When adjusting an LCD display, there are no cutoff adjustments. In this particular model, the Sub-Contrast adjustments are used to adjust white balance for the bright areas of the screen. The Sub-Brightness adjustments are set for the low-level brightness areas.
The best test pattern to use when visually adjusting white balance is a monochrome stair-step pattern versus a 100IRE white screen. This provides a view throughout the range of brightness levels the display will generate. Another significant difference in the adjustment procedure is starting with the “Neutral” picture setting. The “Warm” setting shifts the white balance towards the red end of the scale whereas the “Cool” setting shifts towards the blue spectrum. By using “Neutral”, the white balance can be adjusted visually. This provides a reference for the eye so that the “Cool” mode can be set with the Blue Sub-Brightness and Contrast increased slightly to boost the color temperature to around 9300K. The “Warm” setting will have more Red Sub-Brightness and Contrast levels to create a white balance in the 6500K range. “Neutral” should fall into the 8000K level.
Be sure to leave the low-bit data settings for the Green Sub-Brightness and Contrast to zero. The high-bit data should be in the mid range. Adjust the Blue and Red data to achieve white by adding these colors to the green. The following procedure can be used for a unit when the white balance is significantly off:
* With the unit in “Neutral”, set the brightness level to one-third and the picture level to two-thirds. Input a monochrome stair-step pattern with at least 75IRE at the highest white level.

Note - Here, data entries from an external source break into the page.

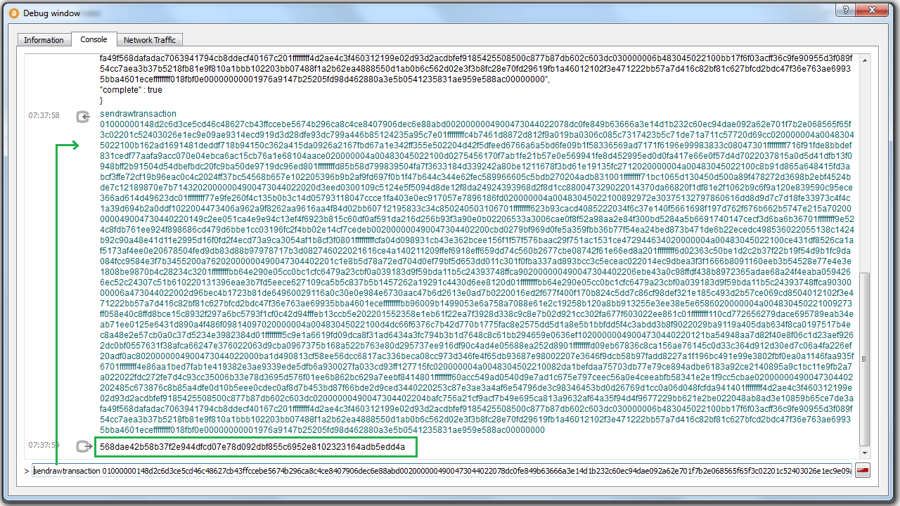The image size is (900, 506).
Task: Click the 07:37:58 timestamp
Action: [x=44, y=115]
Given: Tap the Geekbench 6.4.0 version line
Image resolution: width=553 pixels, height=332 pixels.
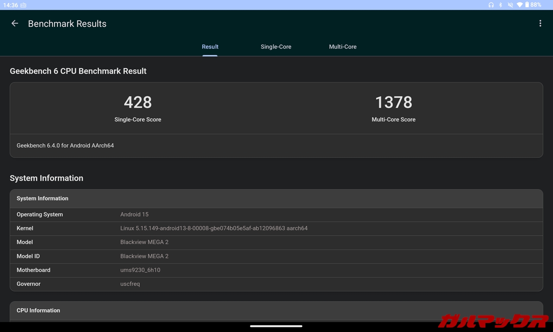Looking at the screenshot, I should [x=65, y=146].
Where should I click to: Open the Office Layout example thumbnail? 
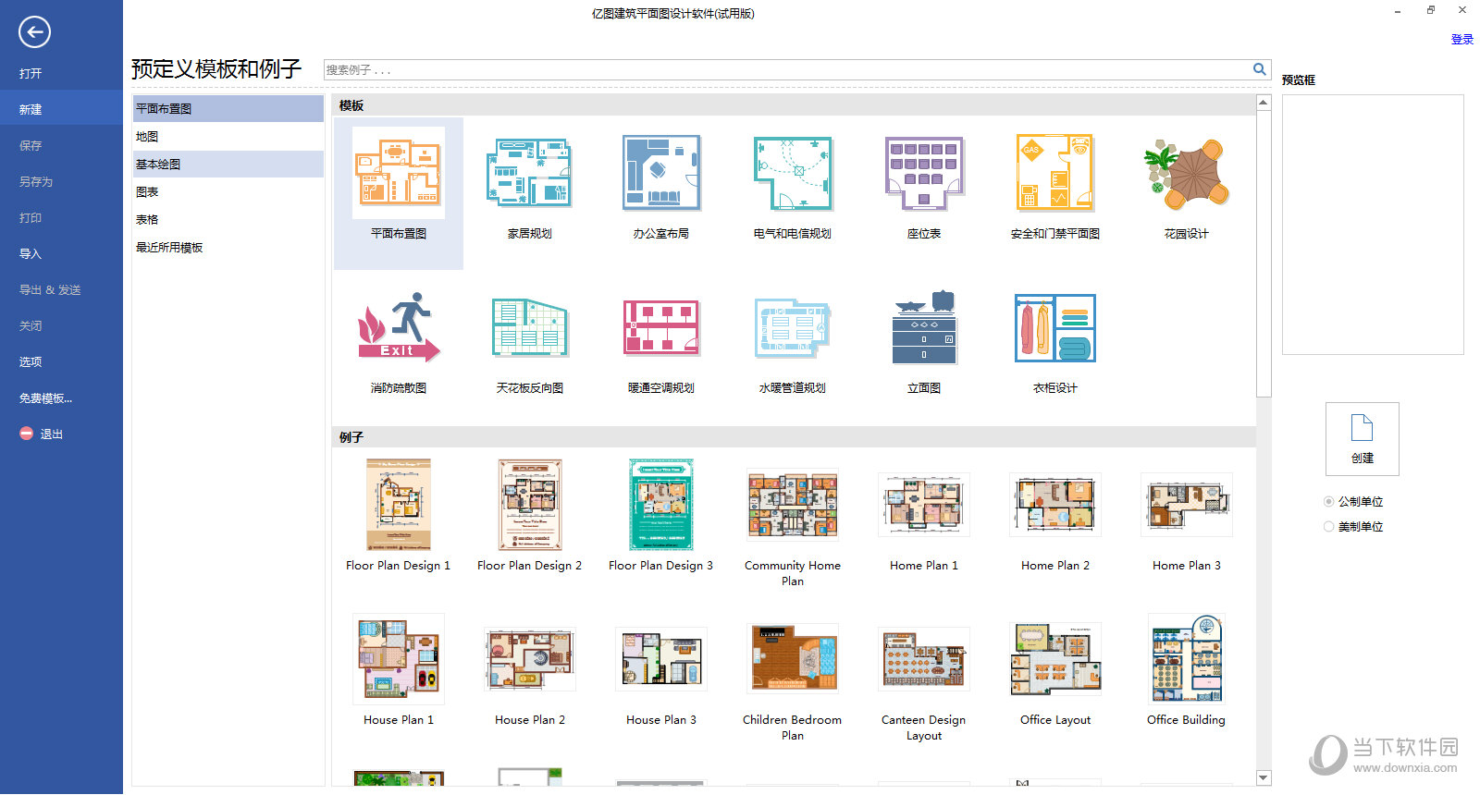point(1055,660)
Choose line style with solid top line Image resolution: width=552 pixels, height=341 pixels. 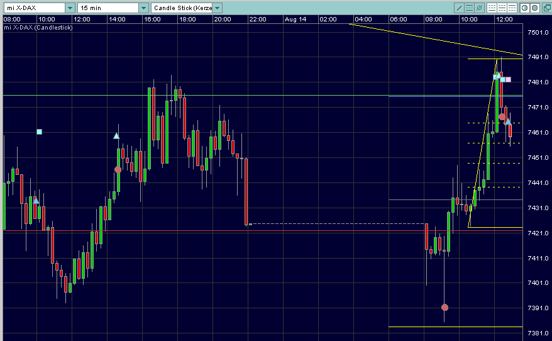(512, 8)
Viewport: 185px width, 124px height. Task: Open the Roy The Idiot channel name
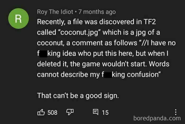click(55, 12)

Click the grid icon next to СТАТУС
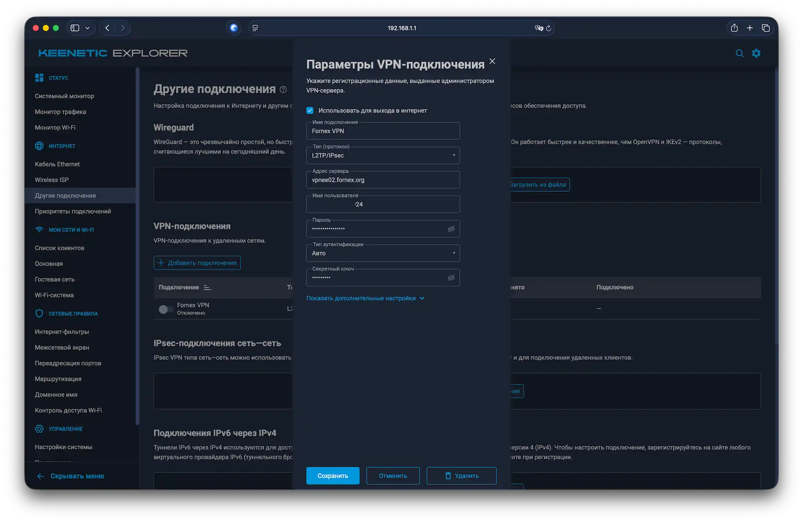39,77
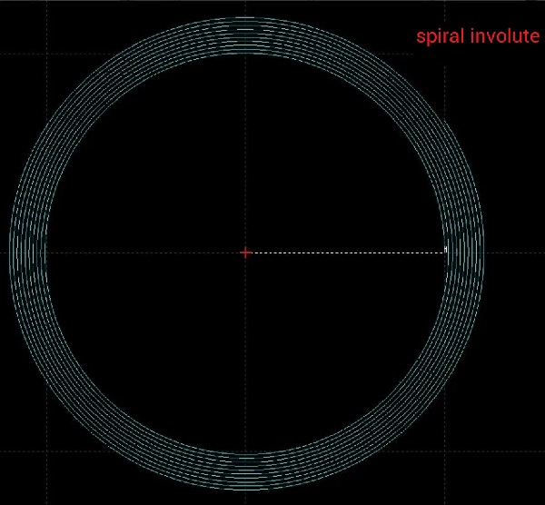The height and width of the screenshot is (505, 545).
Task: Click the lower-right grid intersection outside the spiral
Action: point(445,451)
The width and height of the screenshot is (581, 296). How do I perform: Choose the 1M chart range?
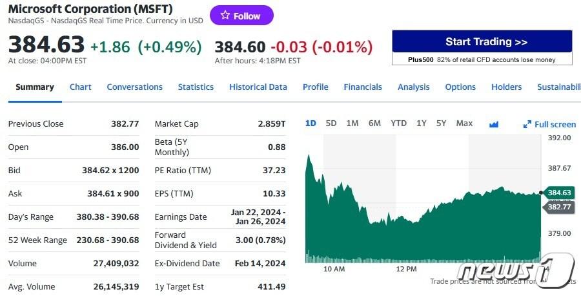click(352, 123)
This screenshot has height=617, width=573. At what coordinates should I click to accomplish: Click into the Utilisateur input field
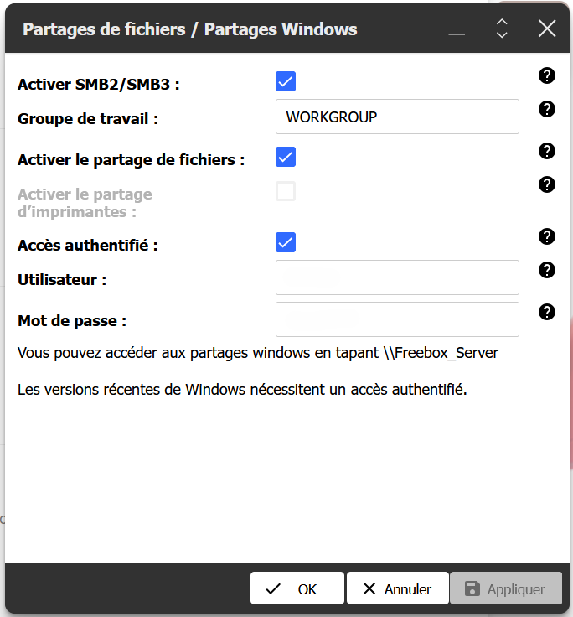tap(397, 277)
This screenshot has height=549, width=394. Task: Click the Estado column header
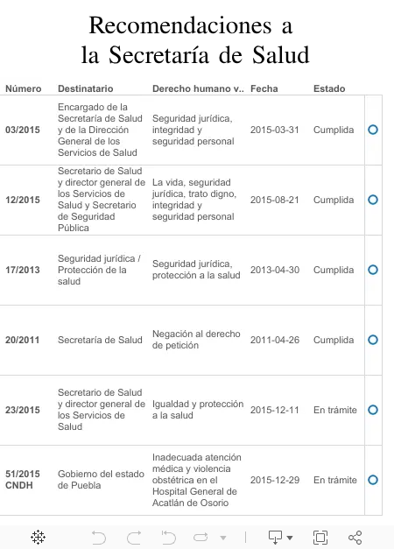329,88
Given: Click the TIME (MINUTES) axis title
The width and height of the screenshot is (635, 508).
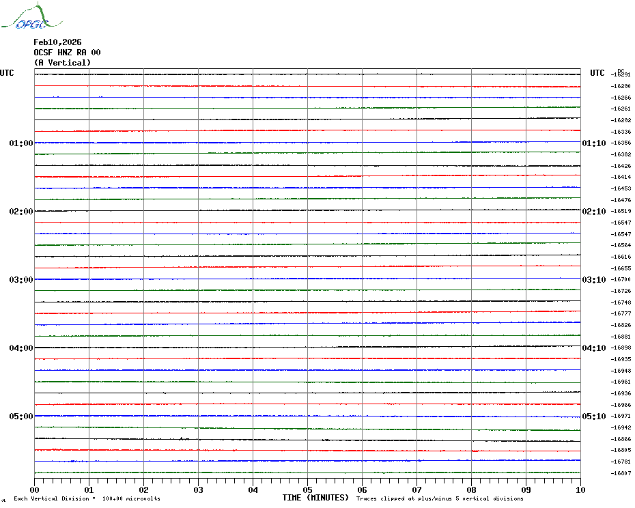Looking at the screenshot, I should (x=315, y=498).
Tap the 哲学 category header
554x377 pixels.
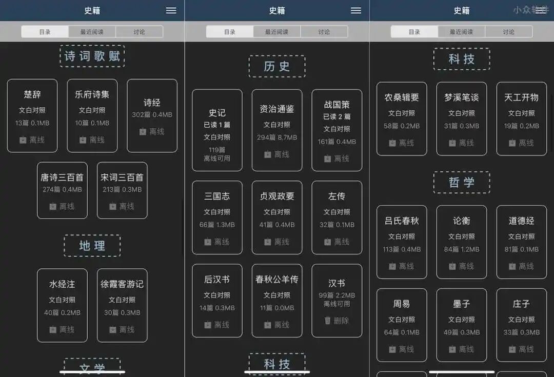coord(462,182)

* Check that the Green Sub-Contrast and Brightness levels are set to mid-range for the upper-bit data and zero for the lower-bit data.
* Set the Red upper-bit data for Sub-Contrast and Brightness to mid-range and the lower-bit data to mid-range.
* Set the Blue upper-bit and lower-bit data for Sub-Contrast and Brightness to zero. The picture will now be a yellowish/green.
* Adjust the Red Sub-Contrast Low to generate a yellow color at the brightest portion of the test pattern. If you find that you are reaching the extreme end of the data range (0 – 255), set the Red Sub-Contrast High up or down one number and try again.
* Once the bright video level is closest to yellow as possible, repeat the above procedure for the Red Sub-brightness adjustments.
* When satisfactory yellow is achieved throughout the video range, set the high-bit data for Blue Sub-Contrast and Brightness to mid-range. Adjust the low-bit data for each to change the yellow screen to white. If you are at either of the extreme ends of the data ranges (0 – 255), set the upper-bit data up or down accordingly.
* Once the “Neutral” white balance is satisfactory, adjust the “Warm” white balance in the same way. Add a small amount of extra Red Sub-Contrast and Brightness. 
“Cool” is adjusted adding a small amount of extra Blue Sub-Contrast and Brightness data.
Although the above procedure can be somewhat subjective, it has worked rather well for CRT-based consumer televisions for many years. It is a viable alternative when a color analyzer is impossible to acquire.